* **MATERIAL FOR THIS TASK**:
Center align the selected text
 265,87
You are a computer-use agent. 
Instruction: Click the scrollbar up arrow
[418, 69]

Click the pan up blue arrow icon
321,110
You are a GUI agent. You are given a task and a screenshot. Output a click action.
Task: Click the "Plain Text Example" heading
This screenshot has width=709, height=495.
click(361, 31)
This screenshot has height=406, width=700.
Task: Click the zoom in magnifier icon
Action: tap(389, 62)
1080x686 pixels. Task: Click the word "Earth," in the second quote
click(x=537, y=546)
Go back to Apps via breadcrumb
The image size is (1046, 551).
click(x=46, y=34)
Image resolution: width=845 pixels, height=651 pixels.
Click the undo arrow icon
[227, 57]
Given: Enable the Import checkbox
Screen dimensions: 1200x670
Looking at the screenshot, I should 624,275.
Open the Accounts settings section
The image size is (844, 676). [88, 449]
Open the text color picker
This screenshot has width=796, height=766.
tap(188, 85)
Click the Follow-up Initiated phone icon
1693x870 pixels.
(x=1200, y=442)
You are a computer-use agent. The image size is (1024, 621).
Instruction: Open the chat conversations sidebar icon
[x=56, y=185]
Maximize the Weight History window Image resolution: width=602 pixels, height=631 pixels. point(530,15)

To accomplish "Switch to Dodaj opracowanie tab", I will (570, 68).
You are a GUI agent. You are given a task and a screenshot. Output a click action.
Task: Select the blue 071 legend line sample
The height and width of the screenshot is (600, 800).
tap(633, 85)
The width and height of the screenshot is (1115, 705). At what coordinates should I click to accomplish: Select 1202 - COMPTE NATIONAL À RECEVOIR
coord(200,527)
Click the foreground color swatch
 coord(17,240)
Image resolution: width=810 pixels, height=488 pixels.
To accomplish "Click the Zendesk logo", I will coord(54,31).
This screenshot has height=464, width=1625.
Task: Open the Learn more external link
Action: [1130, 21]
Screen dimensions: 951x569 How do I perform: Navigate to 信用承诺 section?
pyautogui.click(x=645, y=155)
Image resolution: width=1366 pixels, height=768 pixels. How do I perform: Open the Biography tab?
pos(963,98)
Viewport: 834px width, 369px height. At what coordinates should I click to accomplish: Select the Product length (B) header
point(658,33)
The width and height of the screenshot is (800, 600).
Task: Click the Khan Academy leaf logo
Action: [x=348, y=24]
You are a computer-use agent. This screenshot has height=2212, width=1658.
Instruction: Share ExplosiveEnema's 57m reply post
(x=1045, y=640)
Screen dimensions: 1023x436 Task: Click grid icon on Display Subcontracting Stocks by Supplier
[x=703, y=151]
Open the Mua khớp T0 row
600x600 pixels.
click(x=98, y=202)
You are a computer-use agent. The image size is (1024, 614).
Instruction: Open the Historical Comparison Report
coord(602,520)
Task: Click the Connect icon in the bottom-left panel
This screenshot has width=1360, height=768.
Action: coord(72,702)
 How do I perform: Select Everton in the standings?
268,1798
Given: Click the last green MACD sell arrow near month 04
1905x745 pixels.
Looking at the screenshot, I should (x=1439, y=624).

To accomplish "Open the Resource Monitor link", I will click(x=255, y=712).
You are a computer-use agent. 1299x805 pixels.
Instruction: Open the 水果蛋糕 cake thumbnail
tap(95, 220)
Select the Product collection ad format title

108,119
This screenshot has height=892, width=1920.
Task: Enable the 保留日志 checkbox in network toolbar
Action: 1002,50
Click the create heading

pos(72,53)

* **WHAT IS NEEDED**: Transcribe every entry, keeping each line exactly as it reads.

* **RESULT OF THE TASK**:
Center align the selected text
 265,87
You are a computer-use agent. 
Instruction: Click the scrollbar up arrow
[418, 69]

Click the pan up blue arrow icon
321,110
You are a GUI agent. You are given a task and a screenshot. Output a click action.
Task: Click the "Plain Text Example" heading
This screenshot has width=709, height=495.
click(361, 31)
This screenshot has height=406, width=700.
Task: Click the zoom in magnifier icon
Action: tap(389, 62)
1080x686 pixels. Task: Click the word "Earth," in the second quote
click(x=537, y=546)
Go back to Apps via breadcrumb
The image size is (1046, 551).
click(x=46, y=34)
Image resolution: width=845 pixels, height=651 pixels.
Click the undo arrow icon
[227, 57]
Given: Enable the Import checkbox
Screen dimensions: 1200x670
Looking at the screenshot, I should 624,275.
Open the Accounts settings section
The image size is (844, 676). [88, 449]
Open the text color picker
This screenshot has width=796, height=766.
tap(188, 85)
Click the Follow-up Initiated phone icon
1693x870 pixels.
(x=1200, y=442)
You are a computer-use agent. The image size is (1024, 621).
Instruction: Open the chat conversations sidebar icon
[x=56, y=185]
Maximize the Weight History window Image resolution: width=602 pixels, height=631 pixels. point(530,15)

To accomplish "Switch to Dodaj opracowanie tab", I will (570, 68).
You are a GUI agent. You are given a task and a screenshot. Output a click action.
Task: Select the blue 071 legend line sample
The height and width of the screenshot is (600, 800).
tap(633, 85)
The width and height of the screenshot is (1115, 705). At what coordinates should I click to accomplish: Select 1202 - COMPTE NATIONAL À RECEVOIR
coord(200,527)
Click the foreground color swatch
 coord(17,240)
Image resolution: width=810 pixels, height=488 pixels.
To accomplish "Click the Zendesk logo", I will coord(54,31).
This screenshot has height=464, width=1625.
Task: Open the Learn more external link
Action: [1130, 21]
Screen dimensions: 951x569 How do I perform: Navigate to 信用承诺 section?
pyautogui.click(x=645, y=155)
Image resolution: width=1366 pixels, height=768 pixels. How do I perform: Open the Biography tab?
pos(963,98)
Viewport: 834px width, 369px height. At what coordinates should I click to accomplish: Select the Product length (B) header
point(658,33)
The width and height of the screenshot is (800, 600).
Task: Click the Khan Academy leaf logo
Action: [x=348, y=24]
You are a computer-use agent. This screenshot has height=2212, width=1658.
Instruction: Share ExplosiveEnema's 57m reply post
(x=1045, y=640)
Screen dimensions: 1023x436 Task: Click grid icon on Display Subcontracting Stocks by Supplier
[x=703, y=151]
Open the Mua khớp T0 row
600x600 pixels.
click(x=98, y=202)
You are a computer-use agent. The image size is (1024, 614).
Instruction: Open the Historical Comparison Report
coord(602,520)
Task: Click the Connect icon in the bottom-left panel
This screenshot has width=1360, height=768.
Action: coord(72,702)
 How do I perform: Select Everton in the standings?
268,1798
Given: Click the last green MACD sell arrow near month 04
1905x745 pixels.
Looking at the screenshot, I should (x=1439, y=624).

To accomplish "Open the Resource Monitor link", I will click(x=255, y=712).
You are a computer-use agent. 1299x805 pixels.
Instruction: Open the 水果蛋糕 cake thumbnail
tap(95, 220)
Select the Product collection ad format title

108,119
This screenshot has height=892, width=1920.
Task: Enable the 保留日志 checkbox in network toolbar
Action: 1002,50
Click the create heading

pos(72,53)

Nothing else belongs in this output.